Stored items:
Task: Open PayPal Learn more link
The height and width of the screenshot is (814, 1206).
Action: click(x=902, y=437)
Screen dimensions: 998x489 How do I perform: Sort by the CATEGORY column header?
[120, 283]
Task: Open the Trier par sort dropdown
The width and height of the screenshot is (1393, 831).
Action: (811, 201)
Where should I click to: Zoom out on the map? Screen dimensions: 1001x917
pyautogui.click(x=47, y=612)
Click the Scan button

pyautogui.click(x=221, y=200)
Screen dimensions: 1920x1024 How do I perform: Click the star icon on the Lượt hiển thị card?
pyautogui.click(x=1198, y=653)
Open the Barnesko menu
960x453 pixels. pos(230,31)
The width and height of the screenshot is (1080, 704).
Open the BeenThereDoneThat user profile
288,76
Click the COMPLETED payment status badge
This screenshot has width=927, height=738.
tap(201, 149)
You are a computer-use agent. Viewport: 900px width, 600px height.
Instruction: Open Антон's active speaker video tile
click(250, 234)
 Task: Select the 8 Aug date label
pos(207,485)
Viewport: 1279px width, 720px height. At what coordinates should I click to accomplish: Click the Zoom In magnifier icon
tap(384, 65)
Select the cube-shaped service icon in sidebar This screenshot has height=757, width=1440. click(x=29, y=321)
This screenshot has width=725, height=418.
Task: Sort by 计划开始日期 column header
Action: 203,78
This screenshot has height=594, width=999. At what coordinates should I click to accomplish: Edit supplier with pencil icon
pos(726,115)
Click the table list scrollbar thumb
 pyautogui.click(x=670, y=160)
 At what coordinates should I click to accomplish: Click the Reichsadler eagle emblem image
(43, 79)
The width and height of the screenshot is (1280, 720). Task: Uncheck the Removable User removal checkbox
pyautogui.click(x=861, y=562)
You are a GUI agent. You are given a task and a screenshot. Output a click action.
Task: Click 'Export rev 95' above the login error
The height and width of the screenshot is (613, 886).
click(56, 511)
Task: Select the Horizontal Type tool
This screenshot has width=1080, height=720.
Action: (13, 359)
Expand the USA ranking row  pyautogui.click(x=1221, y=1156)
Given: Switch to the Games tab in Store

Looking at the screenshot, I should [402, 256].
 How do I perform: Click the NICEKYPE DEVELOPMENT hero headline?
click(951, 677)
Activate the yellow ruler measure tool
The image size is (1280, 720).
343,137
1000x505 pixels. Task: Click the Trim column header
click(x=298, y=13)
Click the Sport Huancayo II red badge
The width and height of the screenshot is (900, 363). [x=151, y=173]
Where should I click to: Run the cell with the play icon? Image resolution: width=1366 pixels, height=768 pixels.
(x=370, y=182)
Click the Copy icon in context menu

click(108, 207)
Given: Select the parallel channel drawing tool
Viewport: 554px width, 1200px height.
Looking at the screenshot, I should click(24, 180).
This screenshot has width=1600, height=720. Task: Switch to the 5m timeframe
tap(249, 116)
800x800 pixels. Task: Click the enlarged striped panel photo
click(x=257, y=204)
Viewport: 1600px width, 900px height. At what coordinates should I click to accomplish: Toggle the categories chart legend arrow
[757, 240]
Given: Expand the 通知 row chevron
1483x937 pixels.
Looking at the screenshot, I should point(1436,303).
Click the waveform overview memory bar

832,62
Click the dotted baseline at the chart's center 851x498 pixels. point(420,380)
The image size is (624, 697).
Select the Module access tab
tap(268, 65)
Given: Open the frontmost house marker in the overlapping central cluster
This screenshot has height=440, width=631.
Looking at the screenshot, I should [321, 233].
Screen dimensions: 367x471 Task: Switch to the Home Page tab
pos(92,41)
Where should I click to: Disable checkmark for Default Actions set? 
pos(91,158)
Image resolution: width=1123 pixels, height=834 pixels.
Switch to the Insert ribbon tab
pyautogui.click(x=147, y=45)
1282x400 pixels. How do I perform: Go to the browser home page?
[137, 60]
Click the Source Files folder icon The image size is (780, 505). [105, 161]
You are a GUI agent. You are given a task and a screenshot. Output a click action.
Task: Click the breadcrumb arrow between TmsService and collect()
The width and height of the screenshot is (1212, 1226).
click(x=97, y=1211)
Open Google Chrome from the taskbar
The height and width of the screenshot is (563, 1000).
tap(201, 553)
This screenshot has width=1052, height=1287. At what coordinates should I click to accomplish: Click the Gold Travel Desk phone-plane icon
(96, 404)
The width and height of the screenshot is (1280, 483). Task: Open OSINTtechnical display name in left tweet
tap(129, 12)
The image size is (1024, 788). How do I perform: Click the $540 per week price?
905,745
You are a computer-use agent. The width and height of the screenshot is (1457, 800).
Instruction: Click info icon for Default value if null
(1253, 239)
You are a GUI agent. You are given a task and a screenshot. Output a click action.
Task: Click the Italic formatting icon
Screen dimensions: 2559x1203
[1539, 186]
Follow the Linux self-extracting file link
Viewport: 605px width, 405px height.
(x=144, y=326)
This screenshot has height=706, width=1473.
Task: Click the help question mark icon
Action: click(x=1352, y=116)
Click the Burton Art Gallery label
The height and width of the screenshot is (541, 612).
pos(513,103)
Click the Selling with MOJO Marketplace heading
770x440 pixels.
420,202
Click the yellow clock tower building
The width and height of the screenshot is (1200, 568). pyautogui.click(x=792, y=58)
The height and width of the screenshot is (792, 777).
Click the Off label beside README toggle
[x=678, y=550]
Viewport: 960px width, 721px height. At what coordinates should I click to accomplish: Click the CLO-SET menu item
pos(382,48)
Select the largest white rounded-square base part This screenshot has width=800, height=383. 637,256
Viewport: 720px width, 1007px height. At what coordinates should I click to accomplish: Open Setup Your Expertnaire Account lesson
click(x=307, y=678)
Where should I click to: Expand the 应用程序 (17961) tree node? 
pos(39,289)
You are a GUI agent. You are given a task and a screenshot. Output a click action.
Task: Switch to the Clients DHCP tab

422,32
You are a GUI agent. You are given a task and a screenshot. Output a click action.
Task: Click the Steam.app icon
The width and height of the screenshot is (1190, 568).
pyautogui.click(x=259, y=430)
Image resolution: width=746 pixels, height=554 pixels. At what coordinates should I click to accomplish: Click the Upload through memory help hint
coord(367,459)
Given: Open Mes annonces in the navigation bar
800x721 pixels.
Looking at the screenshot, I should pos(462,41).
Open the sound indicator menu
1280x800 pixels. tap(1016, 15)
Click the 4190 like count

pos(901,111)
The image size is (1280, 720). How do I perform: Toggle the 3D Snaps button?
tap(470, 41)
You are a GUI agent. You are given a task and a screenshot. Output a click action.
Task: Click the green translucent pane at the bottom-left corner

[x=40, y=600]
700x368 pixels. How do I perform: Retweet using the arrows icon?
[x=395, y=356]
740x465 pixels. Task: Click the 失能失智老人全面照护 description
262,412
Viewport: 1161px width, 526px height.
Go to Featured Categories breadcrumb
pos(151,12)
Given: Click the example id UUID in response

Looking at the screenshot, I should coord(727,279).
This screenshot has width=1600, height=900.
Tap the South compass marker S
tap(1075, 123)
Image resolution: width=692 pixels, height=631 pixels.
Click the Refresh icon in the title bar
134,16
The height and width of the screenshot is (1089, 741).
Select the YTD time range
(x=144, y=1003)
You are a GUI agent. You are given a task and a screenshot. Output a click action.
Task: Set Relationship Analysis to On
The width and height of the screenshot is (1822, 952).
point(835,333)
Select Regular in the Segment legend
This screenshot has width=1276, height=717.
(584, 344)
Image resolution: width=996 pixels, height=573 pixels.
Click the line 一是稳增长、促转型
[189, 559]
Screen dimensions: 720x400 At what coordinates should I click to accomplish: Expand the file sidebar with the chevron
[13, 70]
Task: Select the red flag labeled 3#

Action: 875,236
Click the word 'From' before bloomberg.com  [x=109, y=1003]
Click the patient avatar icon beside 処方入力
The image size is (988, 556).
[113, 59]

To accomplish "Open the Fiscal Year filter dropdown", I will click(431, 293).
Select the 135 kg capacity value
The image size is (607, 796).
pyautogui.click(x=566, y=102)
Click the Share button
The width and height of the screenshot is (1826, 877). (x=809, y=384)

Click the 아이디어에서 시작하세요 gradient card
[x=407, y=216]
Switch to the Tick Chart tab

## [Required work]
All that is needed is a number: how many lines in the data above contain the string "computer".

## [Finished task]
2